● TEXT SHOWN:
::::::::

COLUMBUS, Ohio — The monthly TRENDS report from Heating, Air-Conditioning & Refrigeration Distributors International (HARDI) showed that sales by participating member distributors increased by 5.2% in July. The annual sales growth for the 12 months through July 2023 was 6.2%.
“Unusually warm temps were in the headlines during the past month, but July 2022 was very warm also,” said Brian Loftus, HARDI's macroeconomic and residential market analyst. “July 2023 had 4% more cooling degree days than normal, but that was off by 4% from July 2022. Under those conditions, the 5% sales gain with only a modest price benefit, and after the 6% decline in June, looks like a solid report and helped preserve the six-handle on the annual rate for one more month.”
The Days Sales Outstanding (DSO), a measure of how quickly customers pay their bills, remained at 39 days during July, as it was in June. “The normal DSO for this time of year pre-COVID was in the mid-40s,” said Loftus. “I was expecting the DSO to revert to the pre-COVID levels by now. Either this is the new normal for summer or the economy is steady and the financial fitness of customers remains solid. It could be both.
Loftus said that the annual pace of existing home sales, a leading indicator of home HVAC equipment replacement demand, dropped from 4.6 million in the spring to 4.3 million. The current demand is off by about 20% from the normal 5.2 million pre-COVID pace, he said. “Replacement demand is likely to remain subdued after home mortgage rates pushed through 7.5% while more than 60% of home mortgages are 4% or less,” Loftus said.
HARDI members do not receive financial compensation in exchange for their monthly sales data and can discontinue their participation in the survey without prior notice or penalty. Participation is voluntary, and the depth of market coverage varies from region to region.
An independent entity collects and compiles the TRENDS data, which can include data on products not directly associated with the HVACR industry.

::::::::

● RECORDS:
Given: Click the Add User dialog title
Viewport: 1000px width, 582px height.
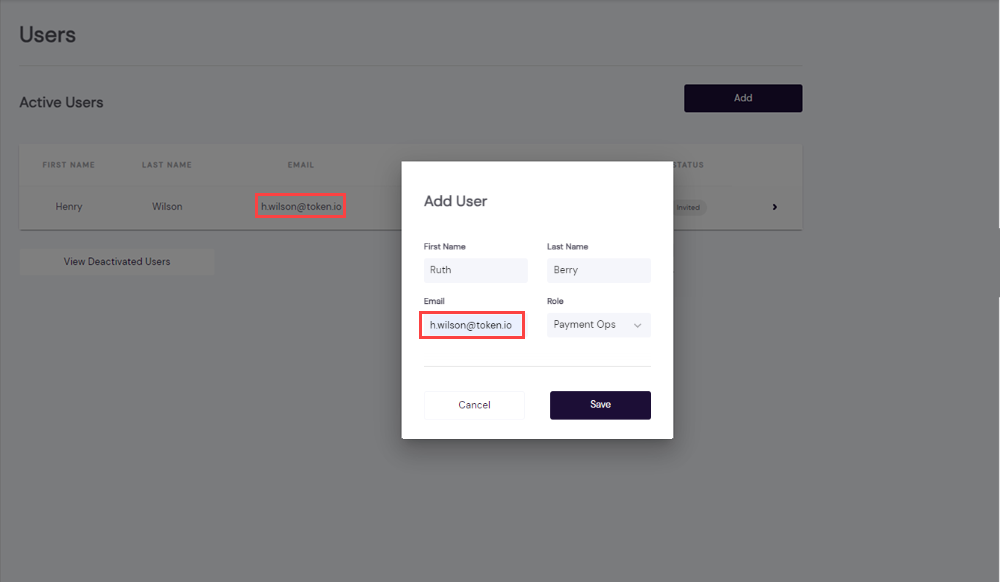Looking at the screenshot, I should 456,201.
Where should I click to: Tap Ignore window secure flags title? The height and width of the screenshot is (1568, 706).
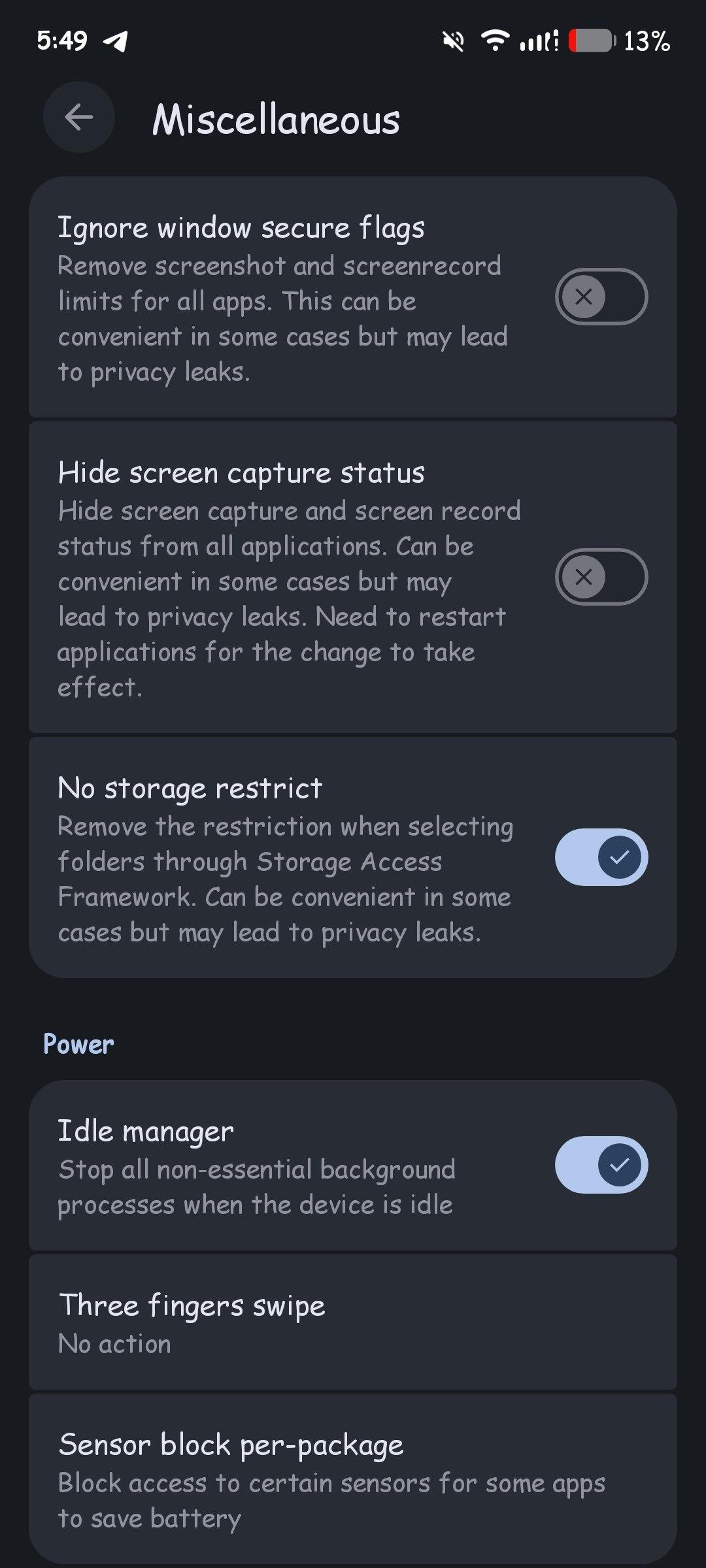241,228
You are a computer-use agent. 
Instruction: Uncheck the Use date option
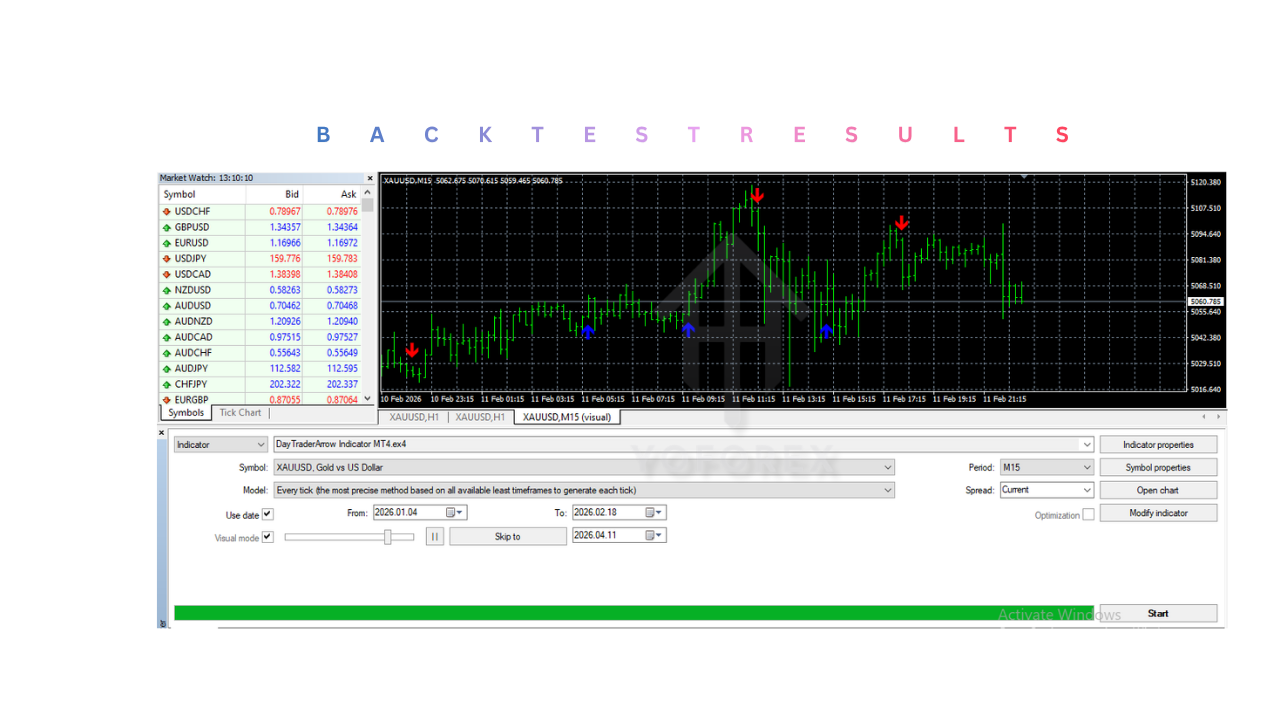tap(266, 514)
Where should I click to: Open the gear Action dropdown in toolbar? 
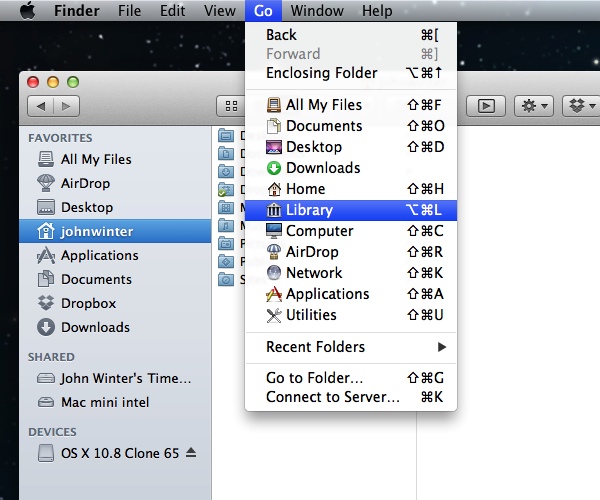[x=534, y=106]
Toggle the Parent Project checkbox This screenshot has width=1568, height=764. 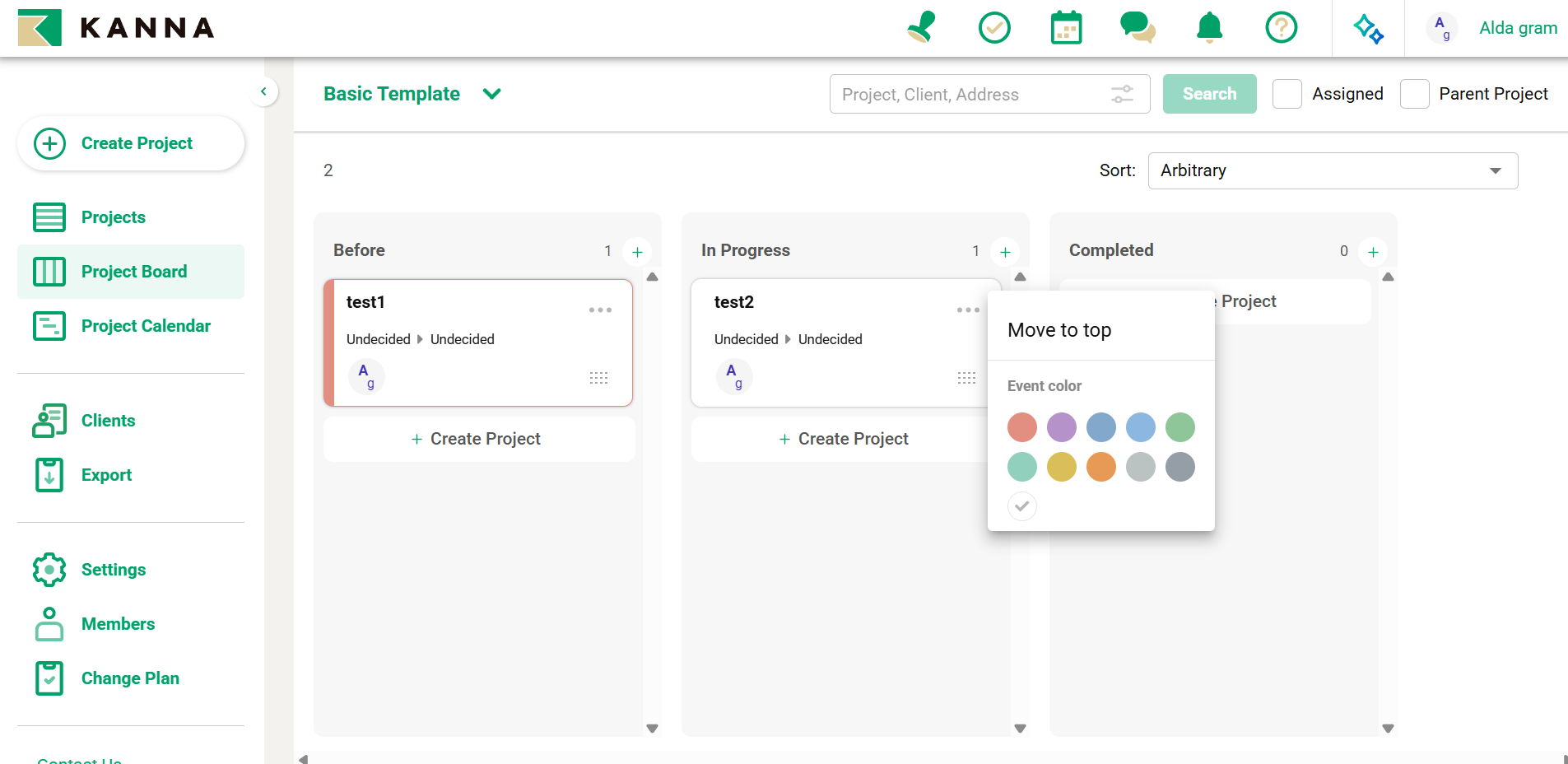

::::::::

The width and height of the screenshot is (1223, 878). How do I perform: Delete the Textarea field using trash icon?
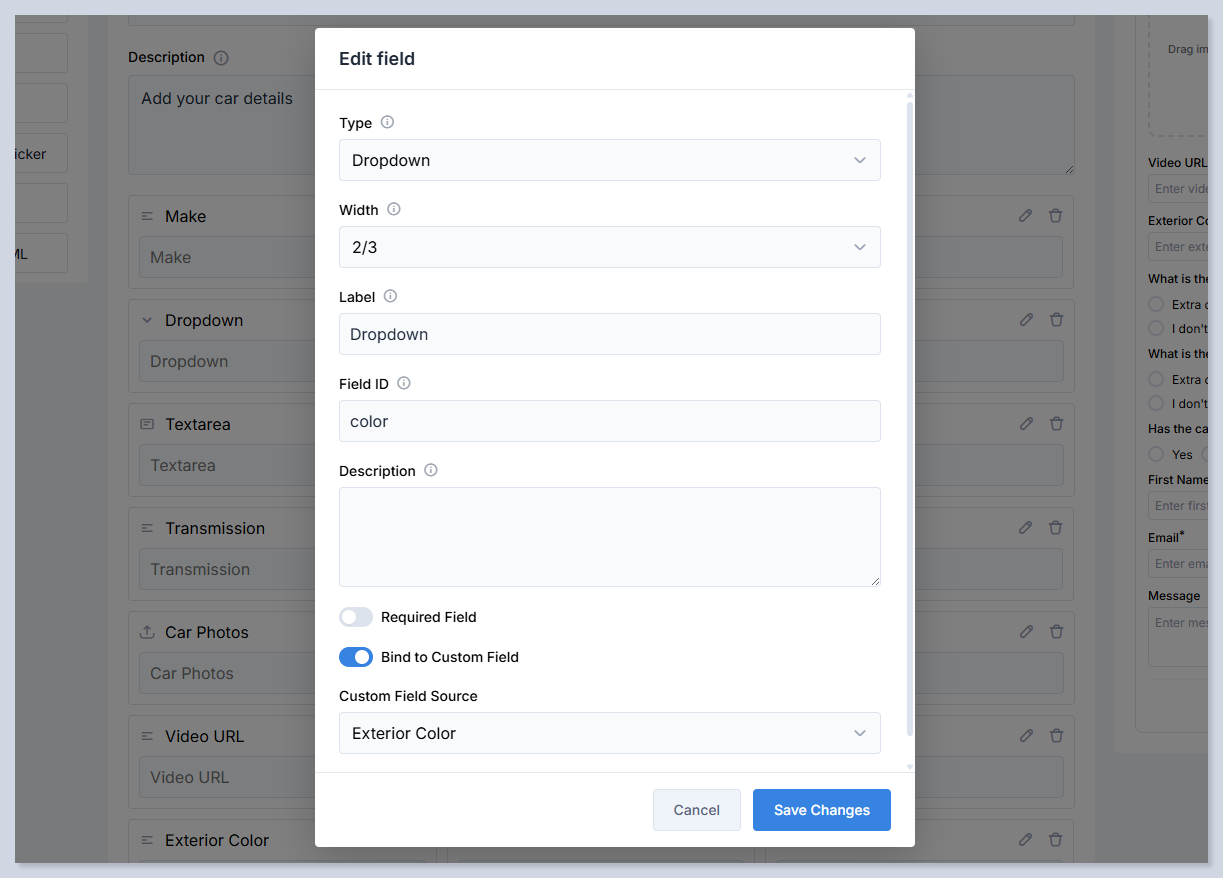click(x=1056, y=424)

::::::::

● DIRECTIONS:
- a) List every figure stated in millions in the article above on HARDI's July sales results.
- b) Reproduce a passage from the article above on HARDI's July sales results word for word. Begin at the words "Loftus said that" and stop after "region to region.".

● SOLUTIONS IN ORDER:
- a) 4.6 million, 4.3 million, 5.2 million

- b)
Loftus said that the annual pace of existing home sales, a leading indicator of home HVAC equipment replacement demand, dropped from 4.6 million in the spring to 4.3 million. The current demand is off by about 20% from the normal 5.2 million pre-COVID pace, he said. “Replacement demand is likely to remain subdued after home mortgage rates pushed through 7.5% while more than 60% of home mortgages are 4% or less,” Loftus said.
HARDI members do not receive financial compensation in exchange for their monthly sales data and can discontinue their participation in the survey without prior notice or penalty. Participation is voluntary, and the depth of market coverage varies from region to region.